Google Reader Rocks
I’m constantly looking for software or utilities that will improve my productivity. From trying out new languages to learning new development tools, nothing is out of bounds. One thing I’ve learned over the years is that there aren’t any magic bullets out there. Nothing will magically make the pain points go away. Yet every now and then I come across a piece of software that is so well designed I wonder why everyone isn’t using it. Google Reader is that application for me. I am thoroughly impressed with how well it works for keeping up on my feeds.

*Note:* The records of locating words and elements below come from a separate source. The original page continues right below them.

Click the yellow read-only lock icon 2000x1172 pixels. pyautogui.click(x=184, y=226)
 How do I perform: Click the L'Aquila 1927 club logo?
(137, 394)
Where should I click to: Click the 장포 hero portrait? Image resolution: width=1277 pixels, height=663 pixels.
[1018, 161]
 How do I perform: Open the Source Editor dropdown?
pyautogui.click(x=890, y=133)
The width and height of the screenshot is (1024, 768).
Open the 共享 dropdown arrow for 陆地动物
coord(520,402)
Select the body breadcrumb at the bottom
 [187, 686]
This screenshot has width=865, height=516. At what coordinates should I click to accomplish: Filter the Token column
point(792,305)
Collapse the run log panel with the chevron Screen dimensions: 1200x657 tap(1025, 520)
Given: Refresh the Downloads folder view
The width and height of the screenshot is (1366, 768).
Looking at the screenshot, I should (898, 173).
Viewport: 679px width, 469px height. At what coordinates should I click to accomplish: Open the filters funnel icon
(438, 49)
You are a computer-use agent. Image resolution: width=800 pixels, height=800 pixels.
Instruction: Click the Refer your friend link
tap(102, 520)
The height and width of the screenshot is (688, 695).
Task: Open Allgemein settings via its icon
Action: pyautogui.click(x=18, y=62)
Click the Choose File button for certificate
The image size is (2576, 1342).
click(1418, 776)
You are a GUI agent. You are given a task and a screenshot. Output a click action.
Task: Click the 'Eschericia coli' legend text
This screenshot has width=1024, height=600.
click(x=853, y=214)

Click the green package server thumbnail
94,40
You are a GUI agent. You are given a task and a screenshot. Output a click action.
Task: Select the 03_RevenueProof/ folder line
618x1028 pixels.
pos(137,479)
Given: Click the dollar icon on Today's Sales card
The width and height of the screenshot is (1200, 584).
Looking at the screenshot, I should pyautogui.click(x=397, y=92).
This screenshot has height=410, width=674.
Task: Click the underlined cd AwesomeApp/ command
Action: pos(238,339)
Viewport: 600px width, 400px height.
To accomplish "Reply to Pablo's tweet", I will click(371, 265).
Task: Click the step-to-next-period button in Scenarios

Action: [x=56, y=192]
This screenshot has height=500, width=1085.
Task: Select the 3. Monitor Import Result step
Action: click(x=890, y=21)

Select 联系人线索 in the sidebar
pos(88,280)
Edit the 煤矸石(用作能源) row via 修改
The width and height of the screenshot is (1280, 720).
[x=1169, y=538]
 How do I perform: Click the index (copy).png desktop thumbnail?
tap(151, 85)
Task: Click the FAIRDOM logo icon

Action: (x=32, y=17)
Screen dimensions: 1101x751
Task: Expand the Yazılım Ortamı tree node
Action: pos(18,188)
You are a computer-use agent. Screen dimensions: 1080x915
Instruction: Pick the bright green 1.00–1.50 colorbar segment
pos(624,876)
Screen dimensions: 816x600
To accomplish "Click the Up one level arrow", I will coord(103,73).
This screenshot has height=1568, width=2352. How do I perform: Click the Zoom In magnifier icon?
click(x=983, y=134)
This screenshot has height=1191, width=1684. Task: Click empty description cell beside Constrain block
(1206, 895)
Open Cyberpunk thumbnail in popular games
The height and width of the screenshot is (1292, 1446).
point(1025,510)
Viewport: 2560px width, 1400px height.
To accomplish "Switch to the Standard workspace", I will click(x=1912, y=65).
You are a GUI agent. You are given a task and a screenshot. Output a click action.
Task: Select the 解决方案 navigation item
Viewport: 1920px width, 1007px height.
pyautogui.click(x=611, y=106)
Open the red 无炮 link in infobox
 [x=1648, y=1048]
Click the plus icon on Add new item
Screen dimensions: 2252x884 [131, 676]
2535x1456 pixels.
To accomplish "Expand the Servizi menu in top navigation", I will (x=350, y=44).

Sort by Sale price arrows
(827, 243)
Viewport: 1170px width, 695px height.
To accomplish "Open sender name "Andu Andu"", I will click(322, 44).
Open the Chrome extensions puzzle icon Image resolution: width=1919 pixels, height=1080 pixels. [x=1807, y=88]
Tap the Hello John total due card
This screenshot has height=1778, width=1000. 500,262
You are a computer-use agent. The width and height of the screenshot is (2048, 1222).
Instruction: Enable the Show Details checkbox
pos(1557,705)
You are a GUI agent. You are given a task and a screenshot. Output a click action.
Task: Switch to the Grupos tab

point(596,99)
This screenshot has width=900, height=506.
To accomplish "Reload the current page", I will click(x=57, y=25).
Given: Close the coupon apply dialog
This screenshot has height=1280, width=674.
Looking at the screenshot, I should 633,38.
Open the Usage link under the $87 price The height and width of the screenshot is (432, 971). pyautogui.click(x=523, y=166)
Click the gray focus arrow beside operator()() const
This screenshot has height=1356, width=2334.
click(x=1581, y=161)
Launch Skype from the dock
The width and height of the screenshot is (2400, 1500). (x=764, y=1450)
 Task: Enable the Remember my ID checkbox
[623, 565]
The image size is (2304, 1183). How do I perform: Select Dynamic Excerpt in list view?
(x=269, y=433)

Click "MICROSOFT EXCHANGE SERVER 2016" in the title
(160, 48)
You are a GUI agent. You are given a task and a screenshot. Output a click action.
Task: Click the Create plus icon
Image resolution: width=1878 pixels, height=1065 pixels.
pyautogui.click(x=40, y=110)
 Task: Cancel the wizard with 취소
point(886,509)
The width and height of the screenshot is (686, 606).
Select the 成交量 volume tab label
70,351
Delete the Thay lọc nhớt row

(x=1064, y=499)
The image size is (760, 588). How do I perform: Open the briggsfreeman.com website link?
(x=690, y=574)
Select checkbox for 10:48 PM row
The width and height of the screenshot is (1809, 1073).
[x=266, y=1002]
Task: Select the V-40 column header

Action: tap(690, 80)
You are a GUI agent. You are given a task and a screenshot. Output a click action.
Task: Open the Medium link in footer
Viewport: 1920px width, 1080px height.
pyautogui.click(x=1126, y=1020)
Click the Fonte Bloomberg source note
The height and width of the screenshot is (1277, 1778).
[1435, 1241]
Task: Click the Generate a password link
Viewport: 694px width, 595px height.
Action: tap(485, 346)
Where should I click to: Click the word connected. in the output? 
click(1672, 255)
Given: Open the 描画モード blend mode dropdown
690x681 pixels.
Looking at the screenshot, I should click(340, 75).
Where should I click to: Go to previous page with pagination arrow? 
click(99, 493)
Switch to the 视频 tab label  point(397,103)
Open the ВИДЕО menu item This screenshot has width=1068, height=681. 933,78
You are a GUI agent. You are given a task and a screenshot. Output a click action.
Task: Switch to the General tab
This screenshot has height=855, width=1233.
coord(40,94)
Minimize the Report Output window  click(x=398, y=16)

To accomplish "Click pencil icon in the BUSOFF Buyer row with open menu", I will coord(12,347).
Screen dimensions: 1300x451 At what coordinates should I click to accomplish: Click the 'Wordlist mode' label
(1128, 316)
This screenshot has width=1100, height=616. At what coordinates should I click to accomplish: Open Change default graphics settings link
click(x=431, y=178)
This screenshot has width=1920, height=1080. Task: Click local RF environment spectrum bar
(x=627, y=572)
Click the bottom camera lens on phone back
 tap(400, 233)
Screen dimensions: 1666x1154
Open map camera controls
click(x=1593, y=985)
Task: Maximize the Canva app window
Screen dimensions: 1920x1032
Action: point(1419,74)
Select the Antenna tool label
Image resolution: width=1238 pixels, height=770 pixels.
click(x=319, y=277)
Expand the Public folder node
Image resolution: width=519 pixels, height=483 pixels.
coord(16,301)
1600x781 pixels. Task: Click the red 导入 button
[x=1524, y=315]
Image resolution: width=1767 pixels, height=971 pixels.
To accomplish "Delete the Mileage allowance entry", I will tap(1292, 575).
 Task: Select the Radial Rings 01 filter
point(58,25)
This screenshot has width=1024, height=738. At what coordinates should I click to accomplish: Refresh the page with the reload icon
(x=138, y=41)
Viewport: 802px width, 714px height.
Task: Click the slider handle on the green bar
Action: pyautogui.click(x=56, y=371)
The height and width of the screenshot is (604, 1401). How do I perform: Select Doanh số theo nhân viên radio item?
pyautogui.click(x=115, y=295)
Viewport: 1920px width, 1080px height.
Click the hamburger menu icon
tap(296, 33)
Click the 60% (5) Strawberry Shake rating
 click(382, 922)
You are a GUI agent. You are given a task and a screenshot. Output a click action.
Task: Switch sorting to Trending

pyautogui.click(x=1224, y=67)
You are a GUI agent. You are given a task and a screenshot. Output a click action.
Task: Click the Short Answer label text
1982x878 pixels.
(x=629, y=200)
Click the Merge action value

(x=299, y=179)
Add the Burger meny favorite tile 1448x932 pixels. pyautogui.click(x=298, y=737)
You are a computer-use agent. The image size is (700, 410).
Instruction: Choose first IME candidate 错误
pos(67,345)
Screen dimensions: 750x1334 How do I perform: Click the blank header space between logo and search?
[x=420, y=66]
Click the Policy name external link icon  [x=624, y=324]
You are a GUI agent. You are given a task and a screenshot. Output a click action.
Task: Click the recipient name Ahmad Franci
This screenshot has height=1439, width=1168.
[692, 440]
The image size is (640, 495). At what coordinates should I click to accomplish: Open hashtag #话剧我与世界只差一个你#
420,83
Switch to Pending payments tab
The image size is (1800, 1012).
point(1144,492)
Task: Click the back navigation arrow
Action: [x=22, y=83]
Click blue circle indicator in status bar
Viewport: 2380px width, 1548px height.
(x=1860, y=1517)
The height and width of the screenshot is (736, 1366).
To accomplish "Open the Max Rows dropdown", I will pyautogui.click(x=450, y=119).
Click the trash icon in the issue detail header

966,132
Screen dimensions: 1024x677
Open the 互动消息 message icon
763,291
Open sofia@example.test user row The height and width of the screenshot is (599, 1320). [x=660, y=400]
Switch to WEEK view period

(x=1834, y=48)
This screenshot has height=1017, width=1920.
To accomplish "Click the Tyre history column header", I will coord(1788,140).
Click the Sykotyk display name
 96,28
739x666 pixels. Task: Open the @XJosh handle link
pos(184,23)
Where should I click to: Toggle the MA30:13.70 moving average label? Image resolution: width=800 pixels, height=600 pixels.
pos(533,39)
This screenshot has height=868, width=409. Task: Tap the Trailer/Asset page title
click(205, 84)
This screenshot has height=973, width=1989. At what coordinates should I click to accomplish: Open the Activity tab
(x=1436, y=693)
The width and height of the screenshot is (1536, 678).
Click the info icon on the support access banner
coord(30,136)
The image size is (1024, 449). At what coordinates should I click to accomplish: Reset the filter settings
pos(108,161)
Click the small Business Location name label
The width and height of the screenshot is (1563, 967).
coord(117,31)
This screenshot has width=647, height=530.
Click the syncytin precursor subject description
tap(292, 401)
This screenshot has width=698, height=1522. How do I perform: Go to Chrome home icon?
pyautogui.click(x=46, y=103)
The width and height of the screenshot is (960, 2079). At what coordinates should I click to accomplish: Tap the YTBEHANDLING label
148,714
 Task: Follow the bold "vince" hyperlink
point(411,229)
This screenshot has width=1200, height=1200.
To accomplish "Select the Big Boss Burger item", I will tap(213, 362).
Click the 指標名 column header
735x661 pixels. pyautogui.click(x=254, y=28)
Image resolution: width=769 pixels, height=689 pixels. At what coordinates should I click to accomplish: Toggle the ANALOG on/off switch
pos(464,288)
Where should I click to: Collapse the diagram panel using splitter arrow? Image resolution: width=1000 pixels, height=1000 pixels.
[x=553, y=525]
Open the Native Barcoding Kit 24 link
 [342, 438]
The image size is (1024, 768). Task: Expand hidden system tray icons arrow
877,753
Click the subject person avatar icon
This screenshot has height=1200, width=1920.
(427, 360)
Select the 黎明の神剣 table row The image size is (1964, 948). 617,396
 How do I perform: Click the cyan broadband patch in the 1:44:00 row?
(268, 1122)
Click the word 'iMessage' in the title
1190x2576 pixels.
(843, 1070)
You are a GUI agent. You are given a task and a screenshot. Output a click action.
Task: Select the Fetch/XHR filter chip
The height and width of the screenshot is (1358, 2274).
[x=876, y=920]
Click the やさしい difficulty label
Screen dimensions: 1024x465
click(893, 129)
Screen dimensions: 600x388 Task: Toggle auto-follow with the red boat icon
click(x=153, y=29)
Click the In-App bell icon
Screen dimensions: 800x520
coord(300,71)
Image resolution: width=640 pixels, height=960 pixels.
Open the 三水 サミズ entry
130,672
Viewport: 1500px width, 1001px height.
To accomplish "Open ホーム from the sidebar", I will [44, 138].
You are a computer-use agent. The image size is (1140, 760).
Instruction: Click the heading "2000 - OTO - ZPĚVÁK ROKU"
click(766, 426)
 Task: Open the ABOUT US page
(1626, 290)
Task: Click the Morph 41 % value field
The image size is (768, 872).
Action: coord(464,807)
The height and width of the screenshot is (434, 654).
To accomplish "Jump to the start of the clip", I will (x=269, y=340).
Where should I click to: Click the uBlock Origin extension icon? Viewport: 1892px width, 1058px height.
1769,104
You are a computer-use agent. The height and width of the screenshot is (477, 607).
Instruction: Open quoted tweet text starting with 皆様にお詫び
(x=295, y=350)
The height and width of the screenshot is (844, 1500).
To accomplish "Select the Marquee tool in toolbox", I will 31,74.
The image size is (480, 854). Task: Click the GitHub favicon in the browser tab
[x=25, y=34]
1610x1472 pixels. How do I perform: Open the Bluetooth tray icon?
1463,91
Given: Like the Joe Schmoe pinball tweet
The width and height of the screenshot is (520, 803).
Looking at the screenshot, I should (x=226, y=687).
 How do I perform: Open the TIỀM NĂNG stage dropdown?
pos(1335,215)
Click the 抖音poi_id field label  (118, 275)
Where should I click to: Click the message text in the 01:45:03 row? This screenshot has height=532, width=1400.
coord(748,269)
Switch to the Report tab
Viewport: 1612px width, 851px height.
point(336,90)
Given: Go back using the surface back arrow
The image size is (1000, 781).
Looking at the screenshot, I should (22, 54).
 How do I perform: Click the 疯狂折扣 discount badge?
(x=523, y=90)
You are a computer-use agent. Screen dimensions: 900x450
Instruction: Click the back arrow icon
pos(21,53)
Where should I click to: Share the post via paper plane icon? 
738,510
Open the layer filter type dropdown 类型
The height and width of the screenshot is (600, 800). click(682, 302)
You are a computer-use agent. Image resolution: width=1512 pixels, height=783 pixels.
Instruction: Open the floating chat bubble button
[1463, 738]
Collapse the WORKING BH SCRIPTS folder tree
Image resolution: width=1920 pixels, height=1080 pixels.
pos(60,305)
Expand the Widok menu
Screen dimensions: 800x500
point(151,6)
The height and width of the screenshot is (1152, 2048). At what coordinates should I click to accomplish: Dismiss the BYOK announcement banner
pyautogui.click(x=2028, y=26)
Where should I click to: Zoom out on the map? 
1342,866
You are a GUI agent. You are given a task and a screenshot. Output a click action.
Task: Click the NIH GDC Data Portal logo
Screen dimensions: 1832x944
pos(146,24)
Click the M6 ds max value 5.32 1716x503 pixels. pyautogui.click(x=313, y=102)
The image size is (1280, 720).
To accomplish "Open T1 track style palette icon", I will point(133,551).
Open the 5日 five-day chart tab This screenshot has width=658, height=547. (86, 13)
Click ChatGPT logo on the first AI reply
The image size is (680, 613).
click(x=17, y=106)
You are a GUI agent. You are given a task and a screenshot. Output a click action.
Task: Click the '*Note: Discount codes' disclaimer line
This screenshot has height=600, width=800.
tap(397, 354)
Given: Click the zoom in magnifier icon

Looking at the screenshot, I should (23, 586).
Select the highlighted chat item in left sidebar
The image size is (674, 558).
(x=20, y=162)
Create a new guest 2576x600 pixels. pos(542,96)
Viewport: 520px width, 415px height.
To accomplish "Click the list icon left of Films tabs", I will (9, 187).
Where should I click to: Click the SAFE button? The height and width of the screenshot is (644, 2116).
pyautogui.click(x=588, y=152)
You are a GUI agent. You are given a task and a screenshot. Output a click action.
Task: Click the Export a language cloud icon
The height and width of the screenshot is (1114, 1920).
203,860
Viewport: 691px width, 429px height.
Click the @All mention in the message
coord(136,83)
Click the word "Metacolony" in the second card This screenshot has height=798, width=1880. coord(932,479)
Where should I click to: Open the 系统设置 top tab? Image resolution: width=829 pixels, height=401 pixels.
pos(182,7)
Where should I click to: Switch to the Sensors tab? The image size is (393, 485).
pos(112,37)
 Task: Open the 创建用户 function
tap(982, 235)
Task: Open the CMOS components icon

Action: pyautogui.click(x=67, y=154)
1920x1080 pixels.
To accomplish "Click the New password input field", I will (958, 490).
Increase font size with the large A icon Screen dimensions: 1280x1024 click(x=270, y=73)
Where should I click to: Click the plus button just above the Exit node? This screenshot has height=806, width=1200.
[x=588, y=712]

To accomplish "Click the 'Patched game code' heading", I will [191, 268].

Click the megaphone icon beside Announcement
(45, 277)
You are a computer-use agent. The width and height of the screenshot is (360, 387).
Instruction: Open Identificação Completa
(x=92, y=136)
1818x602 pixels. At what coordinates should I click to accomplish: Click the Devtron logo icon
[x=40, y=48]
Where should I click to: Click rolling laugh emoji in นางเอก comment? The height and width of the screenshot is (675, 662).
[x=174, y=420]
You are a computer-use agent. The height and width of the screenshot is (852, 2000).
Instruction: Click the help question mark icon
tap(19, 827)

One of the biggest benefits of Google Reader for me is that it’s a web application. I have four computers that I move back and forth between pretty regularly (a work desktop, a work laptop, a home desktop, and a home laptop). So it’s important to have everything available over the network for me. All of my important code, scripts, and documents are kept in a subversion repository so I can easily move between machines and access them.
Feed Readers on the other hand have been a big problem for me. I’ve bounced back and forth between several different options. Online feed readers, clientside feed readers, manually visiting sites. Of the Online feed readers I’ve tried before Google Reader, I haven’t liked the flow. They have all felt bulky or hard to use. The desktop clients are typically more fluid but either aren’t cross platform (OS X on my laptops and Windows XP on my desktops) or the pain of trying to manage the feeds across multiple machines has been too much. The final option of visiting the sites manually suffers from scaling problems. I usually forget to visit sites after a period of time if the author hasn’t updated in a while.
Google feed reader though solves all of those problems. It’s a network application, so it’s natively available on all the machines I use. The interface is amazingly slick, and very easy to work with. It of course also makes it so I can scale the sites I’m reading by at least an order of magnitude over what I can do manually. If you haven’t given Google Reader a try, I highly recommend it.